Note that unless you disable one of the animations, you need to include both in the CSS. For example, if you leave out the leave animation, then your component may not get unmounted as React will hang waiting for the animation to complete. Simple fix is to disable it using {:leave false} or to include the leave animation in your CSS.

One other gotcha to be aware of: this will only animate child components if the transition group is mounted before the children. If the children and the transition group are mounted at the same time, then they won't be animated. This can be a bit awkward sometimes. For example, the above code snippets would not animate without the (when visible? ...) as without toggling, the child would be mounted at the same time as the transition group. Also, the build-all example below works best if list-of-data is not prepopulated but instead populated after mounting. For this reason, CSSTransitionGroups work best for code that switches between views/components or lists of data that gets modified by the user, but doesn't work for animating initial display of components on page load.

Perhaps something like:

(transition-group "view-selection"
  (condp = current-view
    "home" (om/build home-page data)
    "blog" (om/build blog-page data)
    "about" (om/build about-page data)
    :else (om/build error-404-page data)))

-

Finally, if you do not wish to use a helper function, you can use css-trans-group directly:

    (css-trans-group
      #js {:transitionName "example"}
      (when visible? (om/build my-component data)))))

Or, if using a lists of child components (eg through map or build-all):

    (apply
      css-trans-group
      #js {:transitionName "example"}
      (om/build-all my-component list-of-data))))

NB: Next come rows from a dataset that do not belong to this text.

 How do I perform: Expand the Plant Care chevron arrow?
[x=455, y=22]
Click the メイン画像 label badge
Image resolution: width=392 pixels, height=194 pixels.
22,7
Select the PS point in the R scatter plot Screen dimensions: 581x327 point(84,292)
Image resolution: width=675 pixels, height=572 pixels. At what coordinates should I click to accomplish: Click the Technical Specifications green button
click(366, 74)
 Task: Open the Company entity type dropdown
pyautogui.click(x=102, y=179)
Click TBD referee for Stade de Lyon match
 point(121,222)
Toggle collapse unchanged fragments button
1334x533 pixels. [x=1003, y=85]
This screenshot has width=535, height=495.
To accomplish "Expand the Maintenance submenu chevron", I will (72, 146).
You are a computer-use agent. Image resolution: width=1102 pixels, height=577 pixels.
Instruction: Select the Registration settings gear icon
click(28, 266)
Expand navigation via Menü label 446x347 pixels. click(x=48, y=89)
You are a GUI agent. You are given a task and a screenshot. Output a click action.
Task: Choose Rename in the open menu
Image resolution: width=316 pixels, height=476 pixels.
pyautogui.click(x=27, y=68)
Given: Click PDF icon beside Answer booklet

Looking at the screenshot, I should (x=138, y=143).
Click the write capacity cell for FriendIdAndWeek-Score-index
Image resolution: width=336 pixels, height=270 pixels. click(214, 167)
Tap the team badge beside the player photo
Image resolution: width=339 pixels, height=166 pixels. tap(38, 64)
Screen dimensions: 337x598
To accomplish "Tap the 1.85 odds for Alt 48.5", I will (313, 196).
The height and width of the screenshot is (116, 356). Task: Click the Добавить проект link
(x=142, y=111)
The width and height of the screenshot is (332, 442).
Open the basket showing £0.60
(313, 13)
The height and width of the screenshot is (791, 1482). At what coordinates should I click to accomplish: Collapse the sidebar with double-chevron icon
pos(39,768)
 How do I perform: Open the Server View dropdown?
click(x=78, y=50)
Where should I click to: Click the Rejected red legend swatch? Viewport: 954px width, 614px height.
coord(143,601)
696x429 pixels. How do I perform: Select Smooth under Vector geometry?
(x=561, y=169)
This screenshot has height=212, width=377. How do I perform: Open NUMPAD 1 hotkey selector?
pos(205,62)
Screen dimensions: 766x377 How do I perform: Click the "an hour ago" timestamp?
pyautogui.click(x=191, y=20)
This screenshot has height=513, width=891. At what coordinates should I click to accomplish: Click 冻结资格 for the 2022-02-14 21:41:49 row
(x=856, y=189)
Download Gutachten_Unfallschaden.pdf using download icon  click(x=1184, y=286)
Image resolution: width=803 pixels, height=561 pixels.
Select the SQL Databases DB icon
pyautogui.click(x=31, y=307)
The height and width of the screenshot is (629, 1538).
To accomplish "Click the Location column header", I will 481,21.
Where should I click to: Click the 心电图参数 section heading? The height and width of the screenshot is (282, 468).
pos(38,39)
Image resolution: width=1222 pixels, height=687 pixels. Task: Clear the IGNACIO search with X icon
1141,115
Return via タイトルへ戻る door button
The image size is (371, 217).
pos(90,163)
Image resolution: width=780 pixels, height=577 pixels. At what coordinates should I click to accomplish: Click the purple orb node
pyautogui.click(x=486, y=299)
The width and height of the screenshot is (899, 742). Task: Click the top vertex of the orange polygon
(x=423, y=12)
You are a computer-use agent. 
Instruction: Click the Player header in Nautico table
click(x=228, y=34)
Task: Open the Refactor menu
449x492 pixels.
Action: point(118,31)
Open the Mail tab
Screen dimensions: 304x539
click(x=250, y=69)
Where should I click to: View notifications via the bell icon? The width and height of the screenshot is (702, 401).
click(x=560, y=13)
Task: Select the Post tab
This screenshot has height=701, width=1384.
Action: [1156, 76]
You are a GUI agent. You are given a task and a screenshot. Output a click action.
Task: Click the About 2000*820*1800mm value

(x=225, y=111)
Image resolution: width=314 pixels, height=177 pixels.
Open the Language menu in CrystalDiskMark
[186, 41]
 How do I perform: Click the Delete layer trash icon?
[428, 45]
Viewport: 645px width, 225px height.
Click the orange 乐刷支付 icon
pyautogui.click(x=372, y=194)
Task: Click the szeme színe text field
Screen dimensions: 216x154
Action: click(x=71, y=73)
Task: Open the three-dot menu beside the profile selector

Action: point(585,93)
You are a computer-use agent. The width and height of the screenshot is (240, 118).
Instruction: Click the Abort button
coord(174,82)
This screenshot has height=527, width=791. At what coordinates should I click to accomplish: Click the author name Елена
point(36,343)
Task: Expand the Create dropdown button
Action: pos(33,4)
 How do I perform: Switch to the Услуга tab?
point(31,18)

I have not yet used the low-level TransitionGroup API. More information can be found on the React CSSTransitionGroup page.

Fasten answered 25/11, 2014 at 13:4 Comment(0)
D
2

Care to look into a ClojureScript port of https://github.com/chenglou/react-tween-state or https://github.com/chenglou/react-state-stream?

TransitionGroup provides nothing but helpers for hooking onto some lifecycle events. It theoretically has nothing to do with animation. If you want an actual animation API, give a look at the two things I made above. The readmes should provide enough information for the rest.